* _Supplied material_
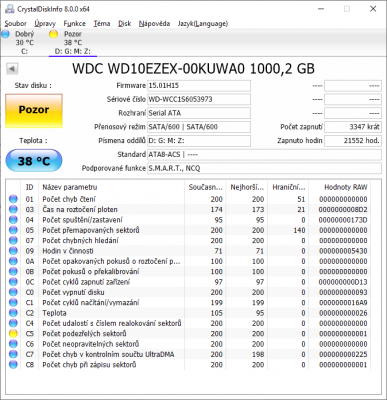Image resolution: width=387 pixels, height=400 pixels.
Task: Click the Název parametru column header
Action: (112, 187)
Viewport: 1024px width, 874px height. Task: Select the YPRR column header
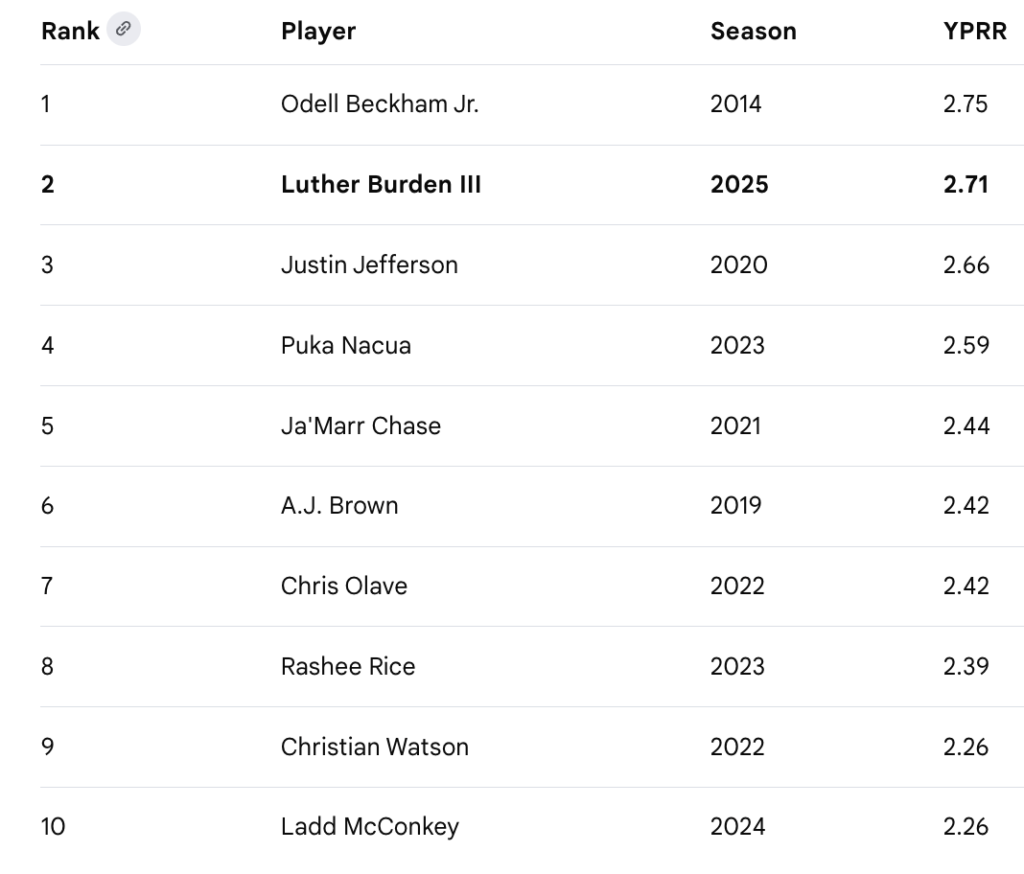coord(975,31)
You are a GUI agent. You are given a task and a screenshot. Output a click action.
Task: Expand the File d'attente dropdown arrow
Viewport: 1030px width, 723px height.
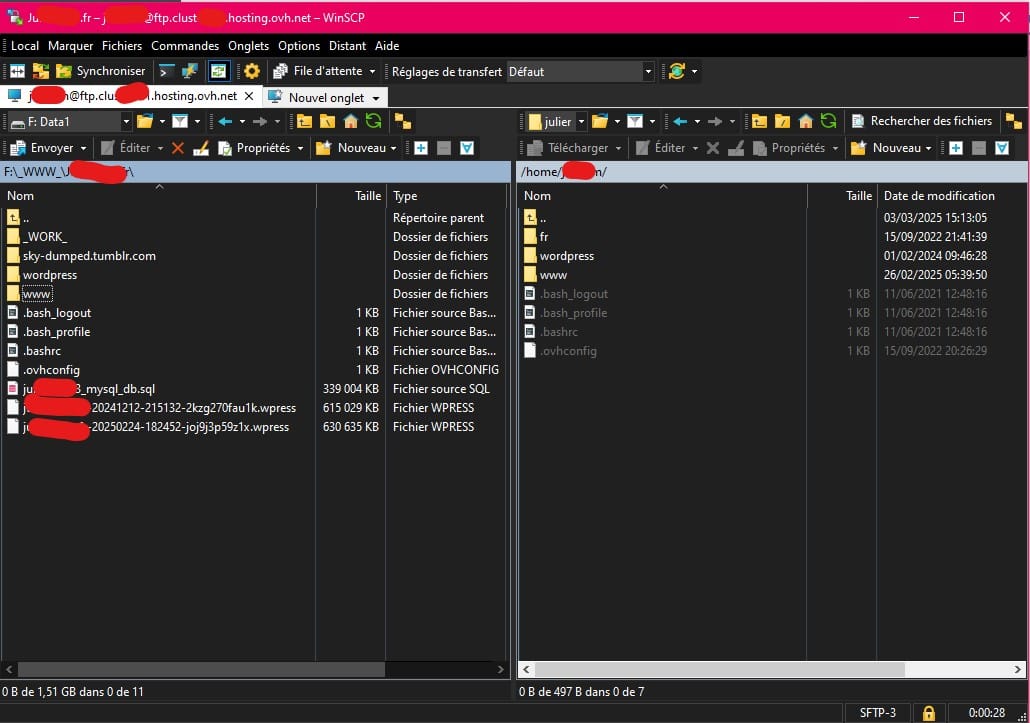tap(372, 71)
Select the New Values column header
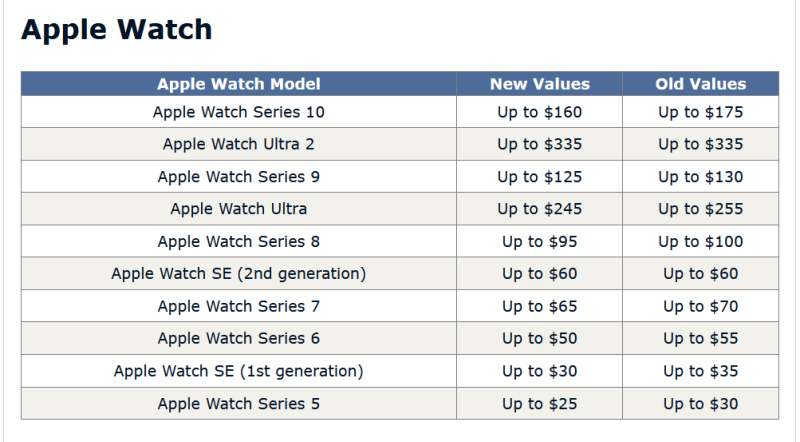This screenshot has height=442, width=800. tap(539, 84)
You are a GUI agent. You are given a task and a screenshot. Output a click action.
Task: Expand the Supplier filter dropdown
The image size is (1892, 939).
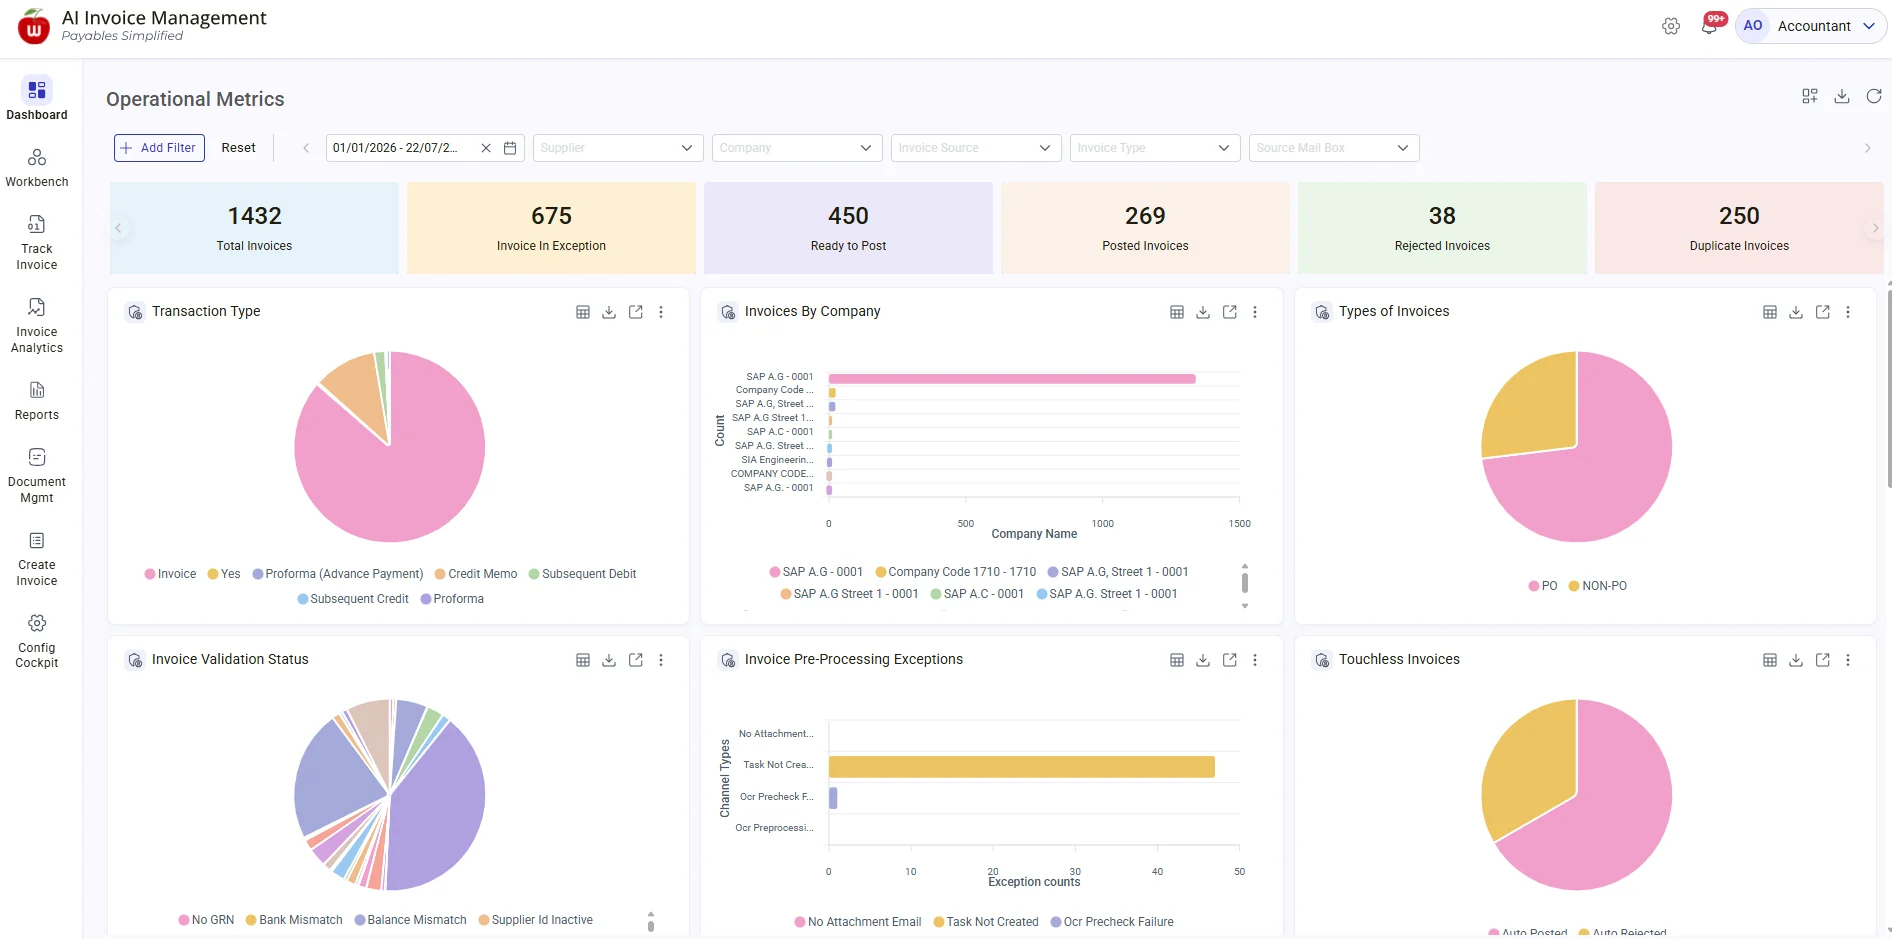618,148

* _Work task_
From the line containing "Viewport: 1024px width, 874px" to the final line of the entries, both included, transcribe every line exactly, omit the pictures, and add nothing more.

* _Output of the exercise_
Viewport: 1024px width, 874px height. Task: Select the YPRR column header
coord(975,31)
You are a GUI agent. You are given a task and a screenshot. Output a click action.
Task: Expand the File d'attente dropdown arrow
Viewport: 1030px width, 723px height.
tap(372, 71)
Select the New Values column header
This screenshot has height=442, width=800. tap(539, 84)
You are a GUI agent. You are given a task and a screenshot. Output a click action.
Task: Expand the Supplier filter dropdown
The image size is (1892, 939).
618,148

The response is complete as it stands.